9. What have leaders said about ransomware attacks?
On the shift to ransomware
"Five years ago, banking trojans designed to skim user credentials (like Emotet) seemed to be all the rage; WannaCry had just taken down most of Western Europe's healthcare infrastructure, which highlighted how ill-prepared healthcare was for both state-sponsored and ransomware attacks; and ransomware attackers were asking for a whopping $500 to restore enterprise systems," Aaron Weismann, chief information security officer of Berwyn, Pa.-based Main Line Health, told Becker's in 2022. "Now, ransomware seems to be the primary threat, with attacks focused on healthcare providers and their downstream service vendors, plus ransoms being levied in the millions and tens of millions of dollars."
On how hackers get in
"Healthcare has become a much bigger target in ransomware — this point can't be overstated," Michael Kearns, CISO of Omaha-based Nebraska Methodist Health System, told Becker's in 2022. "Email is our weakest link, but the bad guys have figured out that they are better off going in through the loading dock via third-party vendors like SolarWinds or Exchange. We are seeing more threat actors using vendors to get a foothold in your network."
On prevention
"Unfortunately, many of the organizations that fall victim to ransomware could have avoided the attack by employing basic hygiene," Anahi Santiago, CISO of Newark, Del.-based ChristianaCare, told Becker's in 2023. "Often the attacks leverage a vulnerability that could have been mitigated prior to the attack — that is not to say that this happens in every case. Patch and vulnerability management practices should be employed across the organization and serve as core components in any cybersecurity program."
On what the government can do to help
"For one thing, it is evident that we do not just need regulation and policies for cybersecurity in healthcare — we also need a federally-mandated ecosystem to assist with and standards for the cleanup and restoration activities after such an event," Saad Chaudhry, chief digital and information officer of Annapolis, Md.-based Luminis Health, told Becker's in 2024.

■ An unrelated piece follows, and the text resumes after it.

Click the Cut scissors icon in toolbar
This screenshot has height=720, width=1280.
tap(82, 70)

10. What are the latest regulatory and policy developments regarding hospitals and ransomware?
The Biden administration plans to introduce cybersecurity requirements for hospitals. Hospitals that don't comply could lose up to 100% of their yearly CMS payment increase and face extra penalties of up to 1% of their base payments, according to one proposal.
The White House also intends to offer free cybersecurity training for small, rural hospitals, while HHS said in May it plans to invest $50 million in autonomous cyber defenses for hospitals.

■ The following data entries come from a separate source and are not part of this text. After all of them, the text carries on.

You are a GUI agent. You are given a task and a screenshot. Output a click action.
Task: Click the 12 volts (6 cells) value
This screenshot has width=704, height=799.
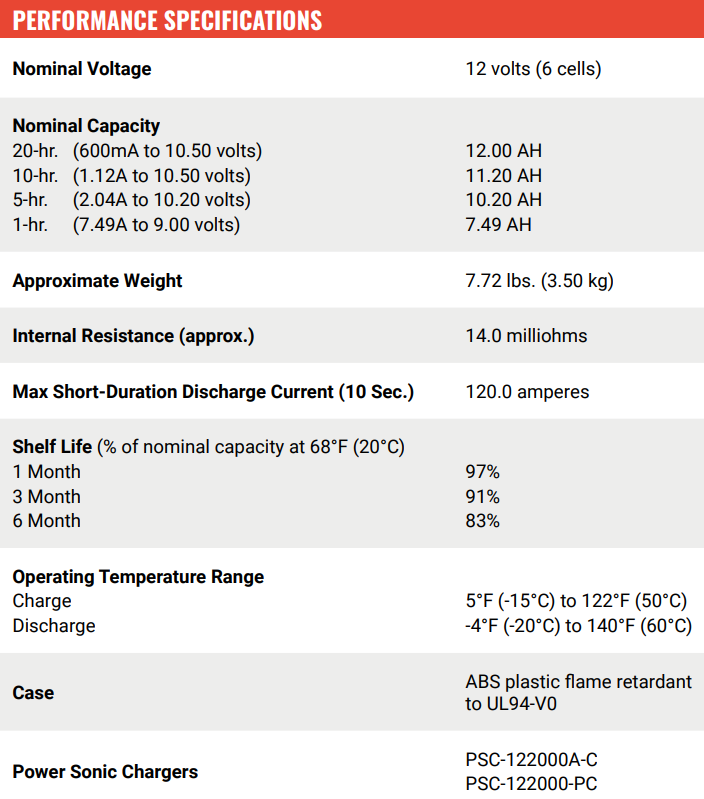click(533, 69)
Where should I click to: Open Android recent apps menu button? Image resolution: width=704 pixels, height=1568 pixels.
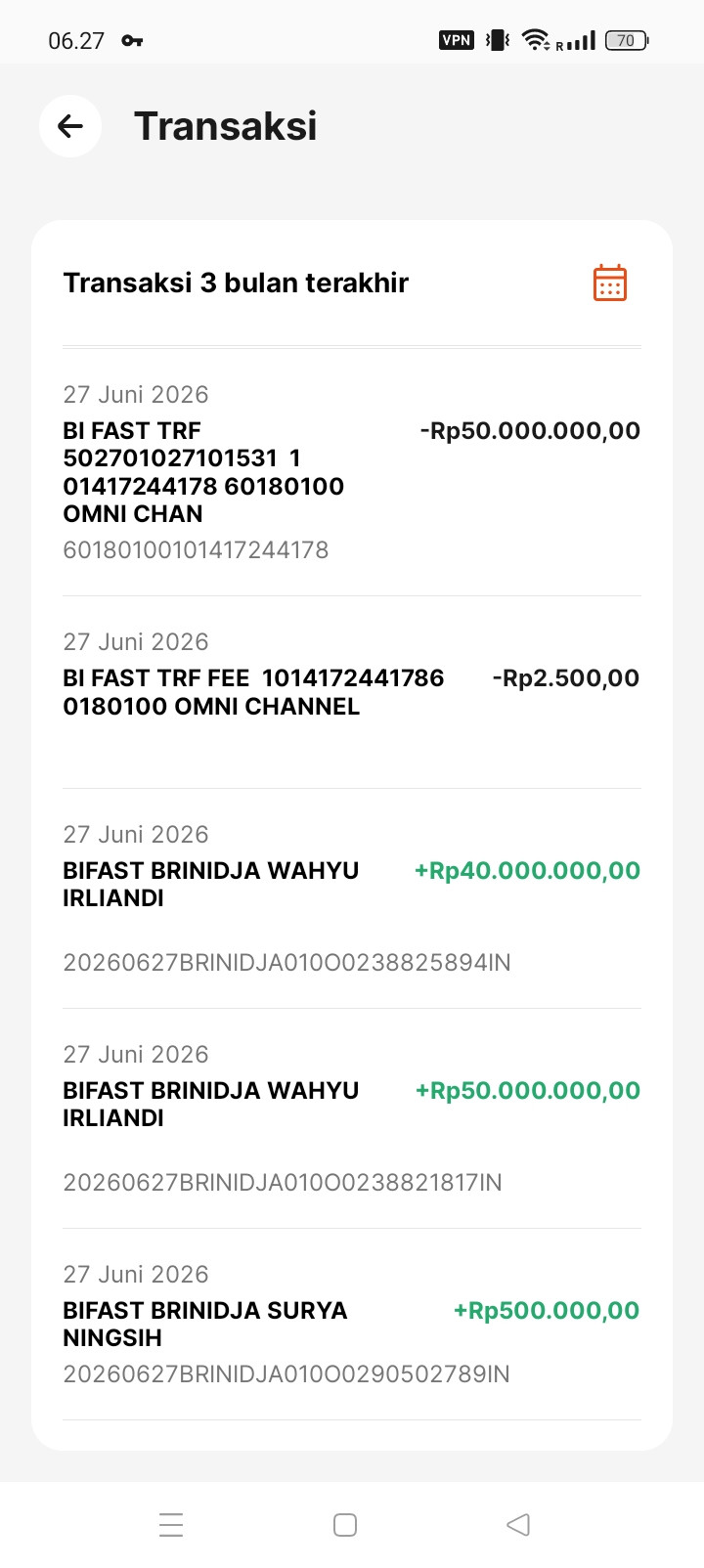point(171,1525)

The AHA opposes mandatory cybersecurity standards, saying any lost money from CMS-imposed fines would hamper hospitals' ability to fight cyberattacks.
"The primary source of cyber-risk exposure facing the healthcare sector originates from vulnerabilities in third-party technology and service providers, not a hospital's primary systems," the AHA told Bloomberg. "The AHA supports a sectorwide approach to cyber-resiliency. We will continue to work with policymakers on an approach that doesn't result in unfunded mandates and a focus on the entire critical infrastructure of the healthcare sector."
Bills have also been introduced in the U.S. House and Senate that would require HHS' inspector general to conduct regular assessments of the agency's cybersecurity systems. Meanwhile, proposed legislation in the Senate would advance payments to hospitals in the event of a cyberattack if they met minimum cybersecurity requirements.